Texas State to host symposium honoring HEA's 50th anniversary

Posted by Jayme Blaschke
Office of Media Relations
October 29, 2015

Texas State University will host a symposium of local and national education leaders November 4 commemorating the 50th anniversary of President Lyndon Johnson's signing of the Higher Education Act (HEA).

The event will be 1-5:30 p.m. in the Alkek Teaching Theatre on campus. It is free and open to the public. A reception will follow.

Philo Hutcheson, a professor in the Department of Educational Leadership, Policy and Technology Studies at the University of Alabama, will serve as keynote speaker. Panel discussions on education policy issues and a remembrance of President Johnson and the HEA will follow.

The panel discussion on education policy issues will feature Mary Brennan, chair of the Department of History at Texas State, Ray Marshall, professor emeritus at the Lyndon B. Johnson School of Public Affairs at the University of Texas, Michael A. Olivas, director of the Institute for Higher Education Law and Governance at the University of Houston, and Julie Leininger Pycior, professor in the Department of History at Manhattan College, Bronx, New York.

The remembrance of President Johnson and the HEA panel will feature Light Cummins, professor in the Department of History at Austin College, Lillian Dees, senior lecturer in the Department of Sociology at Texas State, Mel Ferrari, talent program coordinator at KIPP Houston Public Schools, and Ronald Johnson, assistant professor in the Department of History at Texas State.

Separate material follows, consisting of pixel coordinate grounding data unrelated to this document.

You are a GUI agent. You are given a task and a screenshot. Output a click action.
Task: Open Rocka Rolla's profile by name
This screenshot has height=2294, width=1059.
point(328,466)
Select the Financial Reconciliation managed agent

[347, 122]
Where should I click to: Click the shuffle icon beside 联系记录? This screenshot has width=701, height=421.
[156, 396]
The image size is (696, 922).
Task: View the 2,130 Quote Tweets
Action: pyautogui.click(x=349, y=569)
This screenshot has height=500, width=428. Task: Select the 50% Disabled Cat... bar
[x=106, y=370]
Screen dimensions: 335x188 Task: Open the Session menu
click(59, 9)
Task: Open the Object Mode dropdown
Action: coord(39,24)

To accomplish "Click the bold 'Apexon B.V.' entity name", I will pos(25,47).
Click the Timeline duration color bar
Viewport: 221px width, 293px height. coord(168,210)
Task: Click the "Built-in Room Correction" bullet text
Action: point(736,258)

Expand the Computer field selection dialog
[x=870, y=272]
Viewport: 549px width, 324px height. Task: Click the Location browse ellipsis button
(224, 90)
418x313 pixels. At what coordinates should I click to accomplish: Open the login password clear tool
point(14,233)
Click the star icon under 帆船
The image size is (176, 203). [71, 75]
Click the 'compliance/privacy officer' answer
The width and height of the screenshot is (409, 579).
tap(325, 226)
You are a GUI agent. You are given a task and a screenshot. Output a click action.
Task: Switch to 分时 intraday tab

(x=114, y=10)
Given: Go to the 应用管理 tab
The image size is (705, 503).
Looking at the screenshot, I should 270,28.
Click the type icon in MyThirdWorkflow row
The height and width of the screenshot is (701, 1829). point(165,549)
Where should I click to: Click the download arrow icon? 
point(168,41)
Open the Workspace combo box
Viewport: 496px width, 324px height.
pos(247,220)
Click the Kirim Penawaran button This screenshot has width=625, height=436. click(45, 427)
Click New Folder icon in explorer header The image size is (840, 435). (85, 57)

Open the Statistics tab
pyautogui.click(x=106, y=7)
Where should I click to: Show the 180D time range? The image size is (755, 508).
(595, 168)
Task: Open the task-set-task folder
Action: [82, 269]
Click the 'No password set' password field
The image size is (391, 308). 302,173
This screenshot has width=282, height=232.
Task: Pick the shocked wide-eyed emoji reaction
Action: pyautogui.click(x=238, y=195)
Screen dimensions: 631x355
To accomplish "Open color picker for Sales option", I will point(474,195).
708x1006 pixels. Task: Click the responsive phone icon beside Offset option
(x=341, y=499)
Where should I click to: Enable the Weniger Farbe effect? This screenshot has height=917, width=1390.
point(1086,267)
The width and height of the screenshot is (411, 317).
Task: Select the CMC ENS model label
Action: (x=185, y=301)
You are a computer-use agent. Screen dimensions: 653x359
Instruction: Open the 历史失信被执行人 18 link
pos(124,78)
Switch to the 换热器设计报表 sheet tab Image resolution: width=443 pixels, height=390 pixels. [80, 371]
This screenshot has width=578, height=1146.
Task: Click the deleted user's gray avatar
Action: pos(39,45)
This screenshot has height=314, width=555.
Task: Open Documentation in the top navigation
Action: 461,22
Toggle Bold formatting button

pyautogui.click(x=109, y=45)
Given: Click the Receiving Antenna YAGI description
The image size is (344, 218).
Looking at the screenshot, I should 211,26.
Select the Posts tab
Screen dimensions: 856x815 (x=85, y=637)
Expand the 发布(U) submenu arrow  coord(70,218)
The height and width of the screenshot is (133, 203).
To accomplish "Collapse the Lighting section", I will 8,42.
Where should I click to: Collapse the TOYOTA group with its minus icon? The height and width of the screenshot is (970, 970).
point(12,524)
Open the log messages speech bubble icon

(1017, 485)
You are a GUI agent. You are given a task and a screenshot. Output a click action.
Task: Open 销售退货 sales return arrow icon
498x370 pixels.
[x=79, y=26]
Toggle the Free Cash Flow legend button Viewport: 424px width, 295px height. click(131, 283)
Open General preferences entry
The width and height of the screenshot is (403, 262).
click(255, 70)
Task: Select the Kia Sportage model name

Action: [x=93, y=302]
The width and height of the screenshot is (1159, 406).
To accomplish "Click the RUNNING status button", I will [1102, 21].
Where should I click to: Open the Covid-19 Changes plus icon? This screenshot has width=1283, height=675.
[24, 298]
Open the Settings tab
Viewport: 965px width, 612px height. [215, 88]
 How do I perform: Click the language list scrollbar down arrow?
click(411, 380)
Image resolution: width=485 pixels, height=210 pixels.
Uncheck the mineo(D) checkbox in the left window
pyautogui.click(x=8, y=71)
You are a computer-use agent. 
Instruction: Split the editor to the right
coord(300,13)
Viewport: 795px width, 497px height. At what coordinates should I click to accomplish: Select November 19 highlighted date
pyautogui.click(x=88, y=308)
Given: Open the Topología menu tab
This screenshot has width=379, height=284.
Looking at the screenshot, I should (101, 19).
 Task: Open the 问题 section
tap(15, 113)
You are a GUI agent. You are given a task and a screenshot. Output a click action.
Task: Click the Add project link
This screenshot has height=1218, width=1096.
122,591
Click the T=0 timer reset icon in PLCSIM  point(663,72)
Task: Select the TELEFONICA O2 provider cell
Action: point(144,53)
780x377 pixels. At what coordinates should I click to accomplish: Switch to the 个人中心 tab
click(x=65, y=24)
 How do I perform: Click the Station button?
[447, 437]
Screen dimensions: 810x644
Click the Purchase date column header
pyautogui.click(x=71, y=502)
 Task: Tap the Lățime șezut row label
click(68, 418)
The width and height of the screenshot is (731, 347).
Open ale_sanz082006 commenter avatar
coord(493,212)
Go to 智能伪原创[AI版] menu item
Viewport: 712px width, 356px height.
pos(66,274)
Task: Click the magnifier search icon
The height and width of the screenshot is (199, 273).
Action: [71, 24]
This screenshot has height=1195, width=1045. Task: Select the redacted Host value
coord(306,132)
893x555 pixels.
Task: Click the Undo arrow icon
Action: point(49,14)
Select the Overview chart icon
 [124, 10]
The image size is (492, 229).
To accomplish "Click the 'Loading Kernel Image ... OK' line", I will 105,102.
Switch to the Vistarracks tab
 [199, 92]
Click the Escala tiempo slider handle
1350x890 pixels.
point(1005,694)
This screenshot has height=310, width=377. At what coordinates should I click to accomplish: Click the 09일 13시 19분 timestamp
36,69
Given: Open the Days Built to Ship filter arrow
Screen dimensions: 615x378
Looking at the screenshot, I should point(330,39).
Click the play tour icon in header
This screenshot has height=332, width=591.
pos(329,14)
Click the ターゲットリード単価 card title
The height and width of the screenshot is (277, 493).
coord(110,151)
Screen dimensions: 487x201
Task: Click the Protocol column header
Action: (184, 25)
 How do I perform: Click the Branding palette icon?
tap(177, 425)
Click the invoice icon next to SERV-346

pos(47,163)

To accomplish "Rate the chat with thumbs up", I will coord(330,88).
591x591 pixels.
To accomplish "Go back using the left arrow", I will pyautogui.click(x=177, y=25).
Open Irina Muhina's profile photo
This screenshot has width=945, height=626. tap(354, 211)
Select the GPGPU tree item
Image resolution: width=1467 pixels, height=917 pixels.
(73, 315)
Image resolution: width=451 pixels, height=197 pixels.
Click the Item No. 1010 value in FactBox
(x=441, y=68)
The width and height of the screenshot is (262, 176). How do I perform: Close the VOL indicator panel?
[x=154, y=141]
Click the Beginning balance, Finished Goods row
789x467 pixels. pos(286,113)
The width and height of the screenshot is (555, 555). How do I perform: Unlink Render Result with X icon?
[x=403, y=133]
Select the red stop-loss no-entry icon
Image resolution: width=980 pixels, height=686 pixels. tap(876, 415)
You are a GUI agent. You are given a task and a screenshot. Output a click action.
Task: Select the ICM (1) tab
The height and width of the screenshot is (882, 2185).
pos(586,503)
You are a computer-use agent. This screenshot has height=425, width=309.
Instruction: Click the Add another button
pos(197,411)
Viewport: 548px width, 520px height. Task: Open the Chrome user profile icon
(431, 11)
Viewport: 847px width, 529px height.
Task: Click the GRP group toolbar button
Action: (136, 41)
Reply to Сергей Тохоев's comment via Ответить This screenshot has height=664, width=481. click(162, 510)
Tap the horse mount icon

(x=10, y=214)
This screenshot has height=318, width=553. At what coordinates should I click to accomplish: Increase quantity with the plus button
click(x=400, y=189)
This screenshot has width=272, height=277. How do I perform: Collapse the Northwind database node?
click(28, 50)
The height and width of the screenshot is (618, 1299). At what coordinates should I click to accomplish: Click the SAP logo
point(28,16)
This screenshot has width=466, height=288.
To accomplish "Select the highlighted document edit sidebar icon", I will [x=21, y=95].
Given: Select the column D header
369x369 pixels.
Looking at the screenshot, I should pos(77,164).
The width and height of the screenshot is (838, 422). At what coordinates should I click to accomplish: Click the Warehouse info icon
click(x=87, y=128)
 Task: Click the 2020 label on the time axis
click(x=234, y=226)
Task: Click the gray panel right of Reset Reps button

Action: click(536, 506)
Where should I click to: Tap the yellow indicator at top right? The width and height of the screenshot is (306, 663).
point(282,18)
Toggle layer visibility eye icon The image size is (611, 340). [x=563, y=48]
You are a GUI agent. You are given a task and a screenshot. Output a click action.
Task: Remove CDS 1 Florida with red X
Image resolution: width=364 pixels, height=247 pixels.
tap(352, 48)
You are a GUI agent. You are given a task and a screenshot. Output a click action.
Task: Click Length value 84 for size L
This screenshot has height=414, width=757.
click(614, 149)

The Higher Education Act, signed at Texas State by alumnus Lyndon Johnson on November 8, 1965, made a college education attainable for thousands of lower- and middle-income students who might never have considered this possibility. Pell Grants, work-study, low-interest student loans, the National Teachers Corps, Title IX and more became a part of the act that many now take for granted. Inspired by President Johnson's experiences as a teacher in Cotulla and as a student in San Marcos, this legislation became central to the legacies of Texas State, Texas and the United States.